*TASKS TO CARRY OUT*:
1) Answer these from the profile of Peter, the pilot and photographer:
(a) In what year did he gain a private pilot license?
(b) In which city does he currently live?
(c) According to the profile, what two things does drone technology let the camera platform do?
2) Carry the profile of Peter, the pilot and photographer, forward from its final sentence, keeping the first-person voice of its closing paragraph.

-- SUPPLIED TEXT follows --

Peter was born and educated to first degree standard in the UK. He gained a private pilot license in 1970. His career spans aerial photography, corporate communication and management development. After emigrating to Australia in 2001 he ran his own company providing small light aircraft to farmers, flying schools and private clients. Recently he took up commercial drone flying – which combines his love of photography and views from the sky. He currently lives in Melbourne with his artist partner.

As a photographer, I have always been fascinated by the interplay of light, shadows and shapes that exist in both the natural and human-made world. For many years, as a pilot I saw the landscape from a small aeroplane. With the advent of drone technology, which enables the camera platform to remain static and fly much closer to the surface, I can now explore the landscape from new angles and perspectives, capturing images that were impossible from an aeroplane.

-- SUPPLIED TEXT concluded --
-- DATASET RECORDS follows --

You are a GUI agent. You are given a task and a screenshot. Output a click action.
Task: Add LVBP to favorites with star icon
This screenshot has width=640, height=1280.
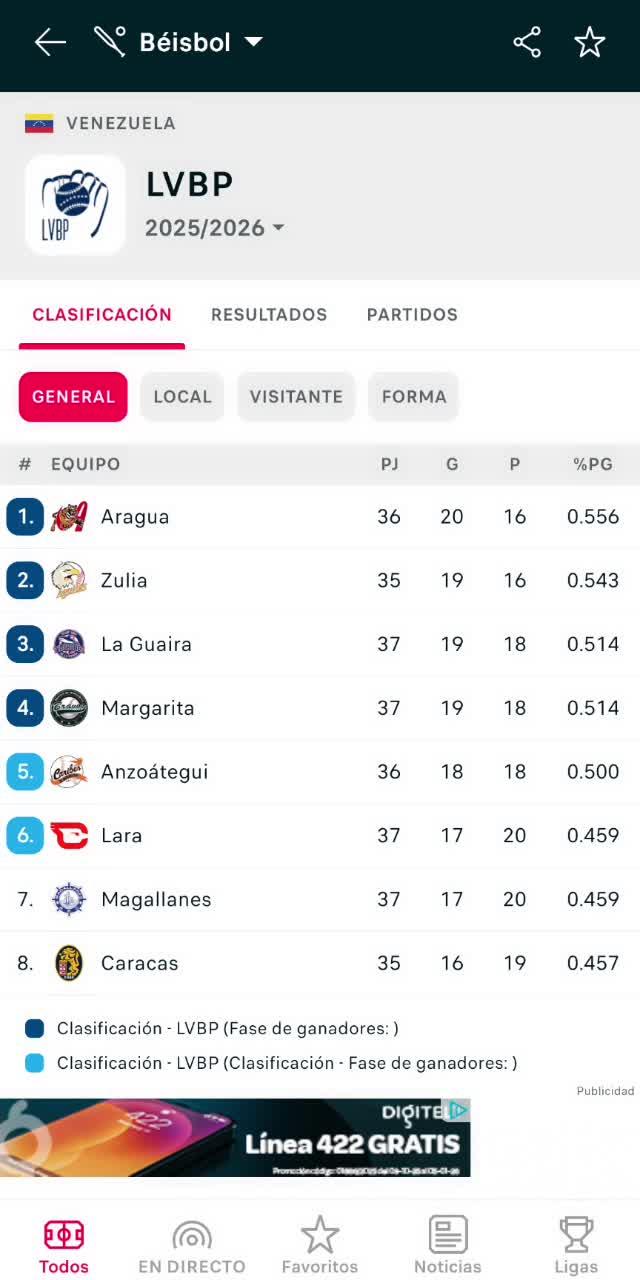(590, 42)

-- DATASET RECORDS concluded --
-- DATASET RECORDS follows --

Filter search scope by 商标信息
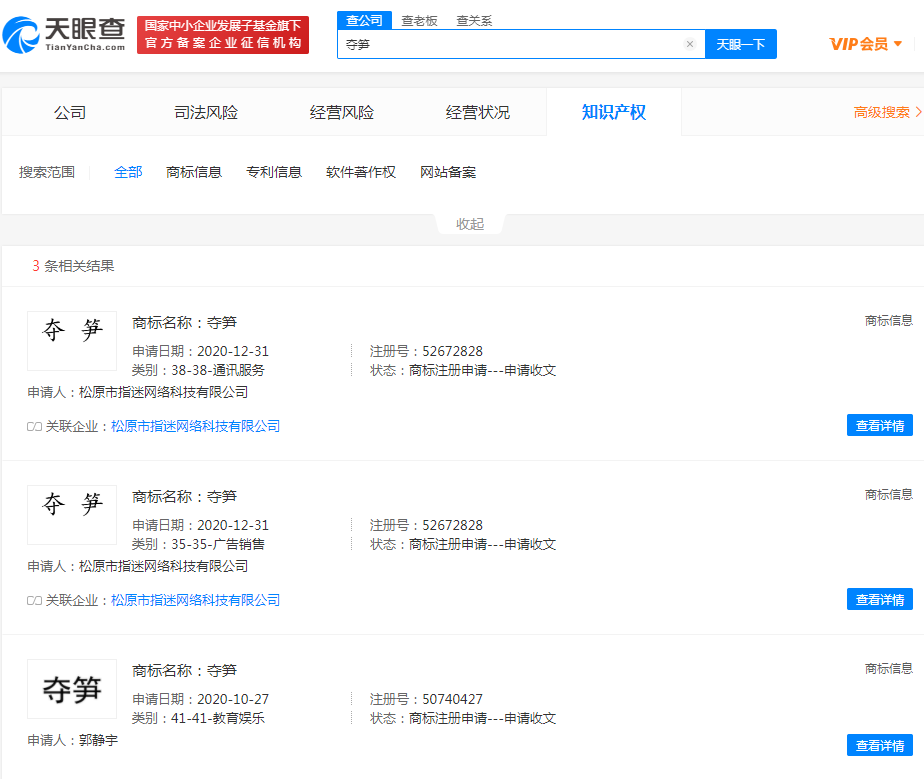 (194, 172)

-- DATASET RECORDS concluded --
-- DATASET RECORDS follows --

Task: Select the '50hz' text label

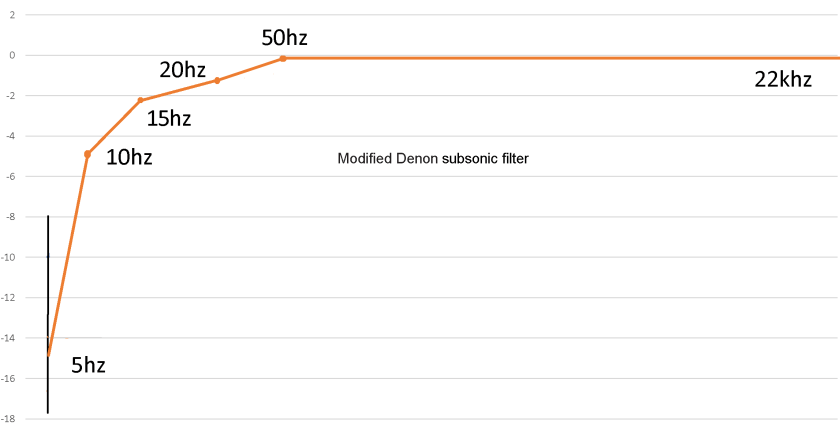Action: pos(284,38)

-- DATASET RECORDS concluded --

*RESULTS FOR EACH TASK*:
1)
(a) 1970
(b) Melbourne
(c) It lets the camera platform remain static and fly much closer to the surface.

2)
Artist statement:
One of the key elements of abstract art is the process of abstraction, where artists take familiar objects and break them down into their essential components. Similarly, my photographs capture landscapes from above, abstracting the natural world into a series of shapes, colours and textures that are sometimes quite different from their original form.

By removing the context of the wider landscape, I want to encourage the viewer to see the world in a new light, as a collection of abstract forms that are both beautiful and intriguing. In abstracting the landscape, my aim is to create a body of work that challenges your perceptions and invites you to see the beauty and charm that exists all around us.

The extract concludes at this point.